Excerpt provided |
Aregbesola : NJC Queries Osun Judge Again

It seems there is no end in sight yet to the cross-fire between a judge of the high court in Osun State, Justice Oloyede Olamide Folahanmi, and Governor Rauf Aregbesola and his deputy, Otunba Titi Laoye-Tomori.

Even as the battle has shifted to the courts, the National Judicial Council has queried Justice Oloyede Olamide for a second time on different issues that have come up against her since she filed a petition with the state’s House of Assembly on alleged mismanagement of the state’s resources by Aregbesola and Laoye-Tomori.

Justice Oloyede, who has since been in the eye of the storm, had asked the assembly to commence impeachment proceedings against the two leaders.

The latest query from the NJC to Justice Oloyede and signed by the Chief Justice of Nigeria, Justice Mahmud Mohammed, requesting her response to a petition by the Osun State Civil Societies Coalition had come on the heels of the first query to her allegations of sexual infidelity.

According to sources, the query was handed to Oloyede this week and expected to file her mandatory response with the CJN within 14 days.

Justice Oloyede had stoked fire when she filed a petition with the assembly where she made wild allegations against the governor and his deputy as having caused untold hardship to civil servants whose salaries had not been paid for an upward of eight months.

She called on the assembly to probe the finances of the state since Aregbesola took over, saying that the state government had collected in excess of N500 billion but wasted them on phoney projects that did not impact on the lives of the people in the state.

The uproar that Oloyede’s action generated had rattled, not only the governor but compelled the House of Assembly to raise a panel to investigate her allegations with a view to determining if Aregbesola and Laoyr-Tomori had committed impeachable offences.

A committee which was set-up by the House of Assembly to look into the petition subsequently dismissed the petition for abandonment and lack of evidence against the respondent.

Oloyede had declined to give evidence before the committee, unless she was availed in advance copies of the governor’s response to her petition.

The investigative committee submitted their report without Oloyede’s defence in which they dismissed the cause of her petition as unfounded and recommended that she be sanctioned.

Consequently, the House of Assembly dismissed Oloyede’s petition against Aregbesola, saying she had betrayed the oath of her office as a judge.

In a vote of 25 against one, during its plenary on August 5, 2015, the House adopted the recommendations of the investigative committee calling for the dismissal of the petition and sanctions against the petitioner.

The members also accused the petitioner of abandoning the petition by not appearing before the investigative committee.

They held that Justice Oloyede’s petition lacked evidence and was premised on rumours and hearsay.

The House Speaker, Najeem Salaam, while making his remarks had said that Oloyede betrayed the oath of her office and had “lost her worth as a judge in the temple of justice in Osun State.”

He said she violated the processes and procedure as spelt out by the Constitution and judicial code of conduct through her partisan and emotional disposition on the allegations raised against the government she is serving in and as such was unfit for the bench.

To-do list |
**a.** In the article about the Osun judge, by what vote did the House of Assembly adopt the investigative committee's recommendations?
**b.** Extend the article about the Osun judge, starting after its final sentence.
The data has nothing to do with the article about the Osun judge.

Material provided |

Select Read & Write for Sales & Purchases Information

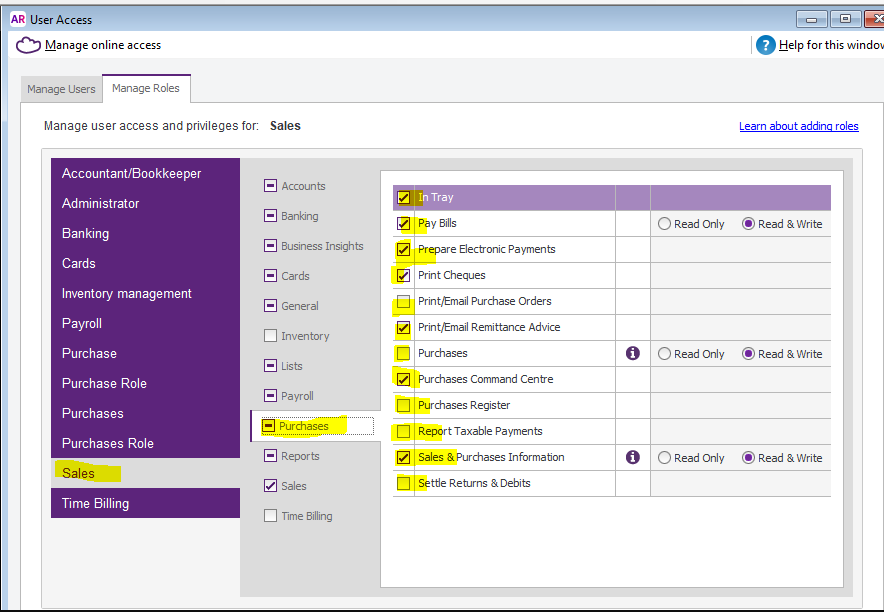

Task-by-task answers |
**a.** 25 against one.

**b.**
“We are surprised that the judge lost the courage to come forward to defend the allegations leveled against the duo of the governor and his deputy; suggesting that she is not worth her onion. It shows that if an individual drags the government to her court, the ruling could be pre-empted,” the speaker said.

Explaining why he allowed the petition to sail through, in spite of the faulty process of filing, Salaam said the parliament under his watch, chose to look into to the petition and guarantee Oloyede’s freedom of expression in accordance with Sections 128 and 129 of the Constitution which empowers the legislature to investigate any public petition forwarded to the house.

According to him, the issue of impeachment raised in the petition was a mere opinion of the petitioner and not the position of the law.

Allegation of Infidelity

The first query by the NJC to Oloyede arose after a woman emerged from the blues accusing her of having illicit affairs with her husband.

The query was issued on Tuesday, July 28, against Oloyede upon a petition by one Emily Richard-Obire, a mother of four, who accused the judge of cohabiting with her husband.

In her petition dated July 13, 2015, Richard-Obire stated that she only recently discovered that the judge had been having an affair with her husband to the detriment of her marriage since 2011.

The query was issued to the judge through the Osun State Chief Judge, Justice O.A. Ojo.

It was entitled, “Re: Petition against Justice Olamide Oloyede of the Osun State Judiciary” and reads thus:“I forward herewith a petition dated July 13, 2015 against you by one Emily Richard-Obire on the above subject matter. The petition speaks for itself.

“I shall be glad to have your comments within 14 days from the date of your receipt of this letter.”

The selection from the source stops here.